▶ _What to work on_: Copy the records from the line with "Image resolution: width=681" up to and including the line with "click(70, 281)", changing "screenshot" to "screen image" and leaving everything else as it is. Give back only those lines.

▶ _Data for this task_:
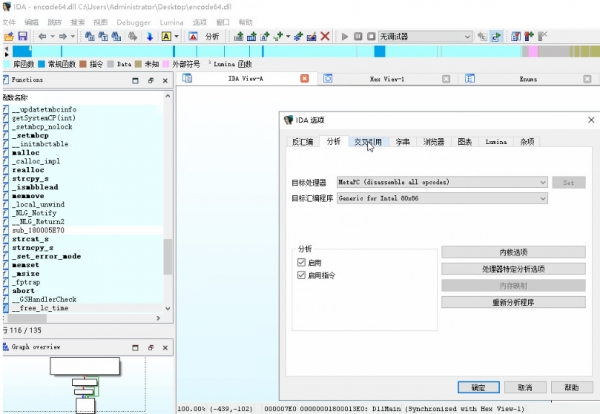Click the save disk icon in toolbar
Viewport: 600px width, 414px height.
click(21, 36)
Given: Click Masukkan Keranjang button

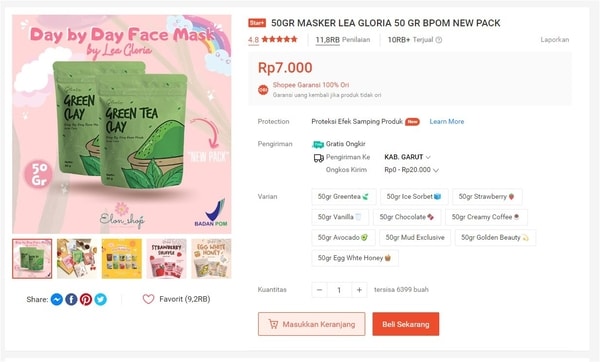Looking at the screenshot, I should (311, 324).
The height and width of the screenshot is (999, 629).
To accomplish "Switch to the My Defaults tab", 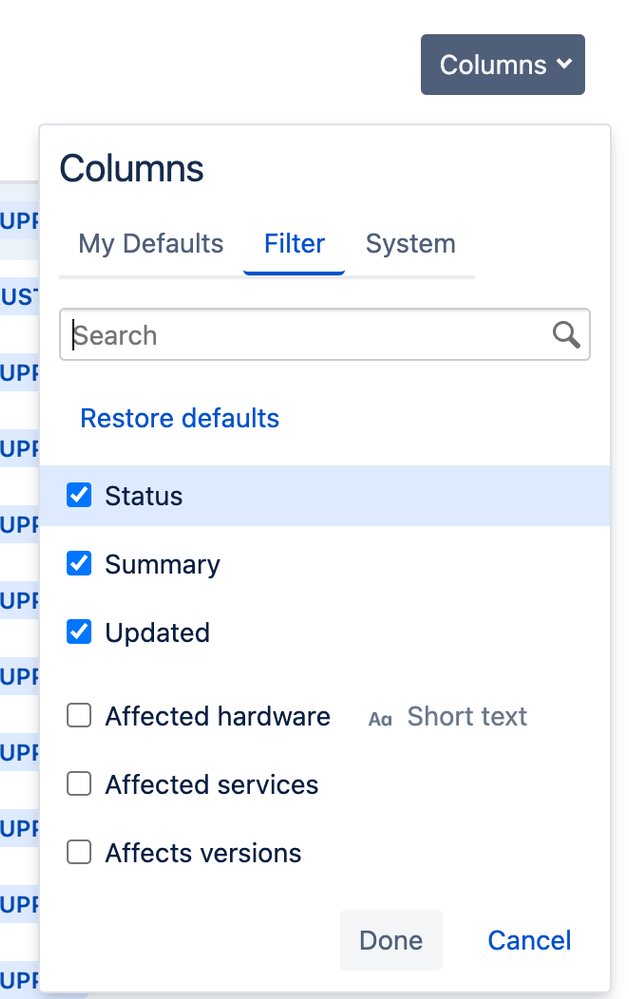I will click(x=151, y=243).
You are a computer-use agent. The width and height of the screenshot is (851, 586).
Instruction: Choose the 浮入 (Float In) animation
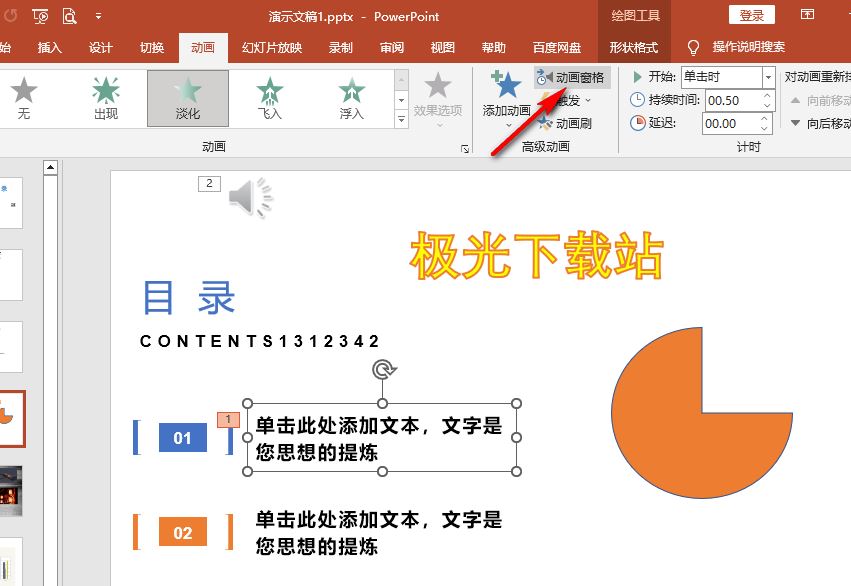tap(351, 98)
...
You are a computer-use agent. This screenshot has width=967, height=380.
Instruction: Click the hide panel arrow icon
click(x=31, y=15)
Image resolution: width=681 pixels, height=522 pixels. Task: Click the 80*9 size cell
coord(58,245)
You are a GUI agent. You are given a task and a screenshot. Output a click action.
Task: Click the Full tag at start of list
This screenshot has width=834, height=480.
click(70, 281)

▶ _Solution below_:
Image resolution: width=681 pixels, height=522 pixels. Task: Click the 80*9 size cell
coord(58,245)
You are a GUI agent. You are given a task and a screen image. Output a click action.
Task: Click the Full tag at start of list
This screen image has width=834, height=480.
click(70, 281)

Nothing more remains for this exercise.